Cremesp – A revista The Economist avaliou o acesso aos cuidados paliativos em 40 países e o Brasil ficou em 38° lugar. Aqui se morre mal?

Goretti – A revista considerou que sim, por falta de uma assistência específica: o cuidado paliativo. Nosso sistema de saúde ajuda as pessoas a nascerem, a receberem diagnósticos e tratamentos, mas não a morrerem.

No Brasil, há duas situações lamentáveis: ou a porta do hospital é batida na ‘cara’ do paciente terminal, ou a assistência é dada de modo desproporcional, direcionando recursos pesados e ineficientes ao tratamento de doenças sabidamente incuráveis.

Cremesp –  Por que há médicos que não reconhecem quando garantir a vida com recursos extremos serve apenas para prolongar o sofrimento do doente?
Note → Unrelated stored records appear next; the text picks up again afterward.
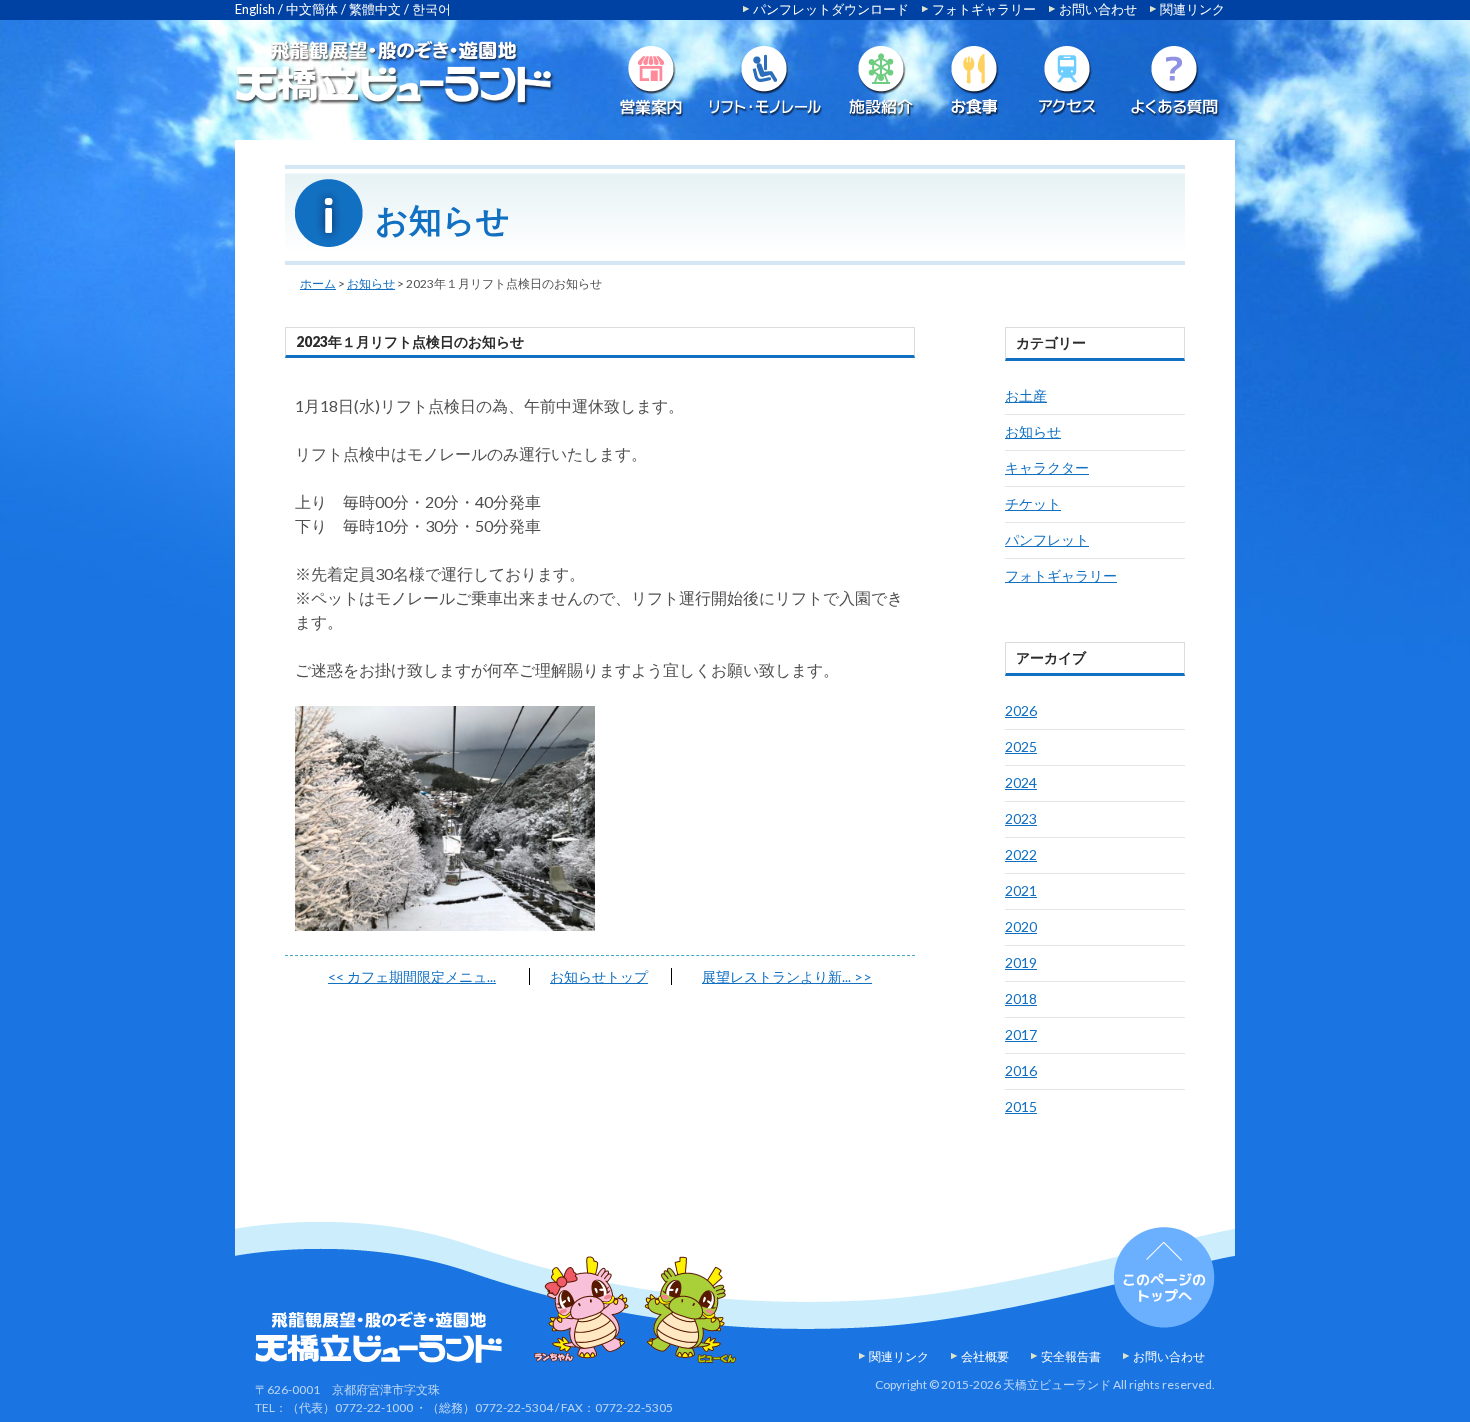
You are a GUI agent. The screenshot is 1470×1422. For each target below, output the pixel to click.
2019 (1021, 962)
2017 (1021, 1034)
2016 (1021, 1070)
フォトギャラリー (984, 9)
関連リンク (1192, 9)
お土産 (1026, 395)
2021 (1021, 890)
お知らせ (371, 283)
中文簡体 (312, 9)
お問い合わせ (1098, 9)
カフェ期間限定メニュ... (412, 976)
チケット (1033, 503)
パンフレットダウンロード (831, 9)
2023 (1021, 818)
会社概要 (985, 1356)
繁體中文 (375, 9)
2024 (1021, 782)
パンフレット (1047, 539)
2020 (1021, 926)
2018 (1021, 998)
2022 (1021, 854)
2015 (1021, 1106)
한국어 (431, 9)
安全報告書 (1071, 1356)
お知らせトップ (599, 976)
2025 (1021, 746)
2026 (1021, 710)
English (255, 9)
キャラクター (1047, 467)
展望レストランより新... (787, 976)
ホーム (318, 283)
Ricardo – Nós, médicos, fomos treinados com essa forma exagerada de tratar porque costuma funcionar. O avanço científico é indiscutível e é ótimo quando objetiva a assistência de um doente com intercorrência, um problema agudo que o coloca em condição de risco de morte iminente.

Só que tal conhecimento não se aplica a pessoas com uma realidade diferente. Ao contrário, pode agregar um ‘monte’ de danos, sem nenhum tipo de benefício. Não consegue mudar o rumo final da história, que é a morte.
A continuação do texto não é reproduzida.